#### [WHAT TO WORK ON]
Each of the records that follow needs an exact reproduction.

━━━━━ SOURCE MATERIAL

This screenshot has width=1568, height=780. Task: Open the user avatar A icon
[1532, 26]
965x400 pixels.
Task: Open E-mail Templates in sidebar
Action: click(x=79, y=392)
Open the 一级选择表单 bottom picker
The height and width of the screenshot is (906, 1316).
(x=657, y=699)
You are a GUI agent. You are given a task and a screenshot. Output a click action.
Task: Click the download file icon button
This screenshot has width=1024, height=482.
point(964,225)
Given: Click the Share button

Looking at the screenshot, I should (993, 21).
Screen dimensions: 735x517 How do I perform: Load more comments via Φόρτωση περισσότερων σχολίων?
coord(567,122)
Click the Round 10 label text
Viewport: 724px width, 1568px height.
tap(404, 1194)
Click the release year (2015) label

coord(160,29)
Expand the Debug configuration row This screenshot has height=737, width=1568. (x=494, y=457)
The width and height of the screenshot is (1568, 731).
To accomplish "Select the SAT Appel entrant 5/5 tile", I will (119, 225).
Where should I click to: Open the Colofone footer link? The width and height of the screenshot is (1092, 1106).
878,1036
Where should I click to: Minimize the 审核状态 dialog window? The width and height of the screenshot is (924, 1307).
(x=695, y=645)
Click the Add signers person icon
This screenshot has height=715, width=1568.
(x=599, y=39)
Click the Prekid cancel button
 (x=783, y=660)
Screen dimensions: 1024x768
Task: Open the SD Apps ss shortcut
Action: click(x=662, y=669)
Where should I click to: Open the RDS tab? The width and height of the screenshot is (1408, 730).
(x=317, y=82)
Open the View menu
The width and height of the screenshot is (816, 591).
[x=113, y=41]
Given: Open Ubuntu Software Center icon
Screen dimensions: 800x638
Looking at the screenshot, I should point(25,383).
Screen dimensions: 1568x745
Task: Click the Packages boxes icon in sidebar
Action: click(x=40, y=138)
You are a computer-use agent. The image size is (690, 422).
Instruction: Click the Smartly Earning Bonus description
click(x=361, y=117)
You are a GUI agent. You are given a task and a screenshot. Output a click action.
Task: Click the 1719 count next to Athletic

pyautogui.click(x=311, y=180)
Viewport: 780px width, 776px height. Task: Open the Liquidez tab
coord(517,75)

━━━━━━━━━━

#### [TASK SOLUTION]
This screenshot has width=1568, height=780. Task: Open the user avatar A icon
[1532, 26]
965x400 pixels.
Task: Open E-mail Templates in sidebar
Action: click(x=79, y=392)
Open the 一级选择表单 bottom picker
The height and width of the screenshot is (906, 1316).
(x=657, y=699)
You are a GUI agent. You are given a task and a screenshot. Output a click action.
Task: Click the download file icon button
This screenshot has width=1024, height=482.
point(964,225)
Given: Click the Share button

Looking at the screenshot, I should (993, 21).
Screen dimensions: 735x517 How do I perform: Load more comments via Φόρτωση περισσότερων σχολίων?
coord(567,122)
Click the Round 10 label text
Viewport: 724px width, 1568px height.
tap(404, 1194)
Click the release year (2015) label

coord(160,29)
Expand the Debug configuration row This screenshot has height=737, width=1568. (x=494, y=457)
The width and height of the screenshot is (1568, 731).
To accomplish "Select the SAT Appel entrant 5/5 tile", I will (119, 225).
Where should I click to: Open the Colofone footer link? The width and height of the screenshot is (1092, 1106).
878,1036
Where should I click to: Minimize the 审核状态 dialog window? The width and height of the screenshot is (924, 1307).
(x=695, y=645)
Click the Add signers person icon
This screenshot has height=715, width=1568.
(x=599, y=39)
Click the Prekid cancel button
 (x=783, y=660)
Screen dimensions: 1024x768
Task: Open the SD Apps ss shortcut
Action: click(x=662, y=669)
Where should I click to: Open the RDS tab? The width and height of the screenshot is (1408, 730).
(x=317, y=82)
Open the View menu
The width and height of the screenshot is (816, 591).
[x=113, y=41]
Given: Open Ubuntu Software Center icon
Screen dimensions: 800x638
Looking at the screenshot, I should point(25,383).
Screen dimensions: 1568x745
Task: Click the Packages boxes icon in sidebar
Action: click(x=40, y=138)
You are a computer-use agent. The image size is (690, 422).
Instruction: Click the Smartly Earning Bonus description
click(x=361, y=117)
You are a GUI agent. You are given a task and a screenshot. Output a click action.
Task: Click the 1719 count next to Athletic

pyautogui.click(x=311, y=180)
Viewport: 780px width, 776px height. Task: Open the Liquidez tab
coord(517,75)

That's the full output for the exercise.